While he may have been misreading Michael’s stunted growth, we’re starting to see Alex contemplate change in himself. This is the start of Alex’s two season long journey to break out of the fortress he’s built around himself. To ‘put his weapons down’ in an effort to be with Michael.
(She lets her guard down on her way back//to close her eyes and fall asleep - “It was late....I was tired.”)
God of Wine - Third Eye Blind
So clearly the writers were like ‘how can we hurt Milo specifically’ because these lyrics are *so good* as we hear malex talk about the way they view their relationship for the first time in the show.

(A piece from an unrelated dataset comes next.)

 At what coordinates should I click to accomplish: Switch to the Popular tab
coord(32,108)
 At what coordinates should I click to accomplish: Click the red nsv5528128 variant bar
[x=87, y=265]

The music starts just as Michael picks up the old photographs, first of the pod squad, then of himself and Alex playing guitars in the desert. As he packs up the airstream to move it off Foster’s Ranch, Michael is also thinking about the past.
Throughout the series, we’re given a bunch of musical lines about how Michael and Alex can’t go back to what they were, that they have to move forward. And it’s true - as we’ll see over and over again the dynamic they’ve had has been incredibly unhealthy for both of them. But they also cannot avoid the other’s orbit. And when Alex comes to talk to Michael it’s the first time we see him actually decide to initiate - to try and take what he himself wants, rather than waiting or hiding from it. But it is also very much Alex falling back into the ‘madness that holds a truth he can’t erase’ of Michael’s really, very, super, incredibly obvious feelings for him. Our boy is not subtle.
But Alex is still hunted by the past - before we know his history we assume that when Alex references ‘who he was before he went to war’ he means Iraq. But Alex’s war is his father. As much as combat can absolutely be a traumatizing experience, for Alex I never really read that as his main source. As he’ll tell Forrest later - “My PTSD triggers are a little more complicated”.
And so when he tells Michael he’s been thinking about who he was “before he went to war” for me that’s more a callback to who he was before Jesse found the two of them in the toolshed. “When this started.”
As Michael tells him “From where I stand nothing’s changed” the words “I know, I know, I know” repeat in the background because WE KNOW. We all know, except Alex.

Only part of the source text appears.